**What you are asked to do**
Reproduce the rows word for word, starting with the line that contains "How do I perform: Create" and going on through the line that contains "Looking at the screenshot, I should pos(747,578).", with both of those lines included.

[Rows from a data collection]

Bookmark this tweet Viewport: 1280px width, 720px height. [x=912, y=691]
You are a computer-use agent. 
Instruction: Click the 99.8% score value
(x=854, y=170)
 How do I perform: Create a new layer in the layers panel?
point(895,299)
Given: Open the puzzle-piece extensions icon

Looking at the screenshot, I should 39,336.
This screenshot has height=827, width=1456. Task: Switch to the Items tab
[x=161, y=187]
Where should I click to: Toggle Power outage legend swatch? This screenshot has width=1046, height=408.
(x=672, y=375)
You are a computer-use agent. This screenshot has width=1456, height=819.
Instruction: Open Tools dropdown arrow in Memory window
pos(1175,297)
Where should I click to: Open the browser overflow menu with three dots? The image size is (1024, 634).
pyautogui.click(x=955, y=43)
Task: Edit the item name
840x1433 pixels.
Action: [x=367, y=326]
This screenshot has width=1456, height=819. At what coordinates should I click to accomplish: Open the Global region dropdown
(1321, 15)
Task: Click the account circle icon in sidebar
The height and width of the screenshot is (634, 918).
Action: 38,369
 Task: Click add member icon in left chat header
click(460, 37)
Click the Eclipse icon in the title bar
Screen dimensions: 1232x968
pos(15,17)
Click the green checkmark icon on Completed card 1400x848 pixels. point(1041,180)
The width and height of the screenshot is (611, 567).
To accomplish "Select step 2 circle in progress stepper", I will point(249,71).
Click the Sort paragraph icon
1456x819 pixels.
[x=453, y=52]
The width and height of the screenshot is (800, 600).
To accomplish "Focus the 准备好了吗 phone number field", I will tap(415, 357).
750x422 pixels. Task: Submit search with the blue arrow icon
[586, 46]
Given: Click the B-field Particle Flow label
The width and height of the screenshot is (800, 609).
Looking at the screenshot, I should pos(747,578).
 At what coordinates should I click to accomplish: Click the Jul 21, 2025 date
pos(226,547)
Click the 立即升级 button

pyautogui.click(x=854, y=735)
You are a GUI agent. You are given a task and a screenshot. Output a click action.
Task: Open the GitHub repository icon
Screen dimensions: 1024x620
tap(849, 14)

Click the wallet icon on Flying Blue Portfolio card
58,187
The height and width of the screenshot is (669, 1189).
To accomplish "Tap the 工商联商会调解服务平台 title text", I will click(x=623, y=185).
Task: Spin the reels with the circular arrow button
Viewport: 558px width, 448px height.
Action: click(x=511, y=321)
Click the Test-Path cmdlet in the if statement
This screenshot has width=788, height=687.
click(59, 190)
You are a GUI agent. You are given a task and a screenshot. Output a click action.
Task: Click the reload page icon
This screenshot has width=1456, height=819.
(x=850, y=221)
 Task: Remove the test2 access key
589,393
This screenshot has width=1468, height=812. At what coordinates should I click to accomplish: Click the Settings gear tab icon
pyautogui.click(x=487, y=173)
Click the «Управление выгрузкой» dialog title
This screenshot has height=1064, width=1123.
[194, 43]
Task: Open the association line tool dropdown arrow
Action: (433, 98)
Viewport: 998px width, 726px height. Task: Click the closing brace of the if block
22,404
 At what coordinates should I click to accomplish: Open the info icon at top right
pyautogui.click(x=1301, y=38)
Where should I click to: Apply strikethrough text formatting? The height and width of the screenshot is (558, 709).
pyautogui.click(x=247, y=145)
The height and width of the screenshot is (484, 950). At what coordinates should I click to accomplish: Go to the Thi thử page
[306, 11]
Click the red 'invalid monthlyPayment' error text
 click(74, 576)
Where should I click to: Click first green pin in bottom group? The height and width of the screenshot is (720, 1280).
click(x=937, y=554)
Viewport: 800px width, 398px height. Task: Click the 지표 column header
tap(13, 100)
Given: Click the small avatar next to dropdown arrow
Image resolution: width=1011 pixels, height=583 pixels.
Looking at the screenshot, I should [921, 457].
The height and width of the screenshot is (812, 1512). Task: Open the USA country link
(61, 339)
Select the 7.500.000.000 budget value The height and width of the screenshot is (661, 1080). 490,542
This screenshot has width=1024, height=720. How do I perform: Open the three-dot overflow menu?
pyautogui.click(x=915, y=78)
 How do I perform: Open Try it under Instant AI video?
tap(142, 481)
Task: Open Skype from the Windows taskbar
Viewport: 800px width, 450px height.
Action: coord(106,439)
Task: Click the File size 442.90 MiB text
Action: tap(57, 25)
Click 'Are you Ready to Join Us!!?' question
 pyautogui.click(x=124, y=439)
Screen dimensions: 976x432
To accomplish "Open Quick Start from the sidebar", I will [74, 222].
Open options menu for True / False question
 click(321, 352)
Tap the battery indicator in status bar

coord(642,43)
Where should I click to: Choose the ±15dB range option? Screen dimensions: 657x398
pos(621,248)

**Answer to the problem**
 How do I perform: Create a new layer in the layers panel?
point(895,299)
Given: Open the puzzle-piece extensions icon

Looking at the screenshot, I should 39,336.
This screenshot has height=827, width=1456. Task: Switch to the Items tab
[x=161, y=187]
Where should I click to: Toggle Power outage legend swatch? This screenshot has width=1046, height=408.
(x=672, y=375)
You are a computer-use agent. This screenshot has width=1456, height=819.
Instruction: Open Tools dropdown arrow in Memory window
pos(1175,297)
Where should I click to: Open the browser overflow menu with three dots? The image size is (1024, 634).
pyautogui.click(x=955, y=43)
Task: Edit the item name
840x1433 pixels.
Action: [x=367, y=326]
This screenshot has width=1456, height=819. At what coordinates should I click to accomplish: Open the Global region dropdown
(1321, 15)
Task: Click the account circle icon in sidebar
The height and width of the screenshot is (634, 918).
Action: 38,369
 Task: Click add member icon in left chat header
click(460, 37)
Click the Eclipse icon in the title bar
Screen dimensions: 1232x968
pos(15,17)
Click the green checkmark icon on Completed card 1400x848 pixels. point(1041,180)
The width and height of the screenshot is (611, 567).
To accomplish "Select step 2 circle in progress stepper", I will point(249,71).
Click the Sort paragraph icon
1456x819 pixels.
[x=453, y=52]
The width and height of the screenshot is (800, 600).
To accomplish "Focus the 准备好了吗 phone number field", I will tap(415, 357).
750x422 pixels. Task: Submit search with the blue arrow icon
[586, 46]
Given: Click the B-field Particle Flow label
The width and height of the screenshot is (800, 609).
Looking at the screenshot, I should pos(747,578).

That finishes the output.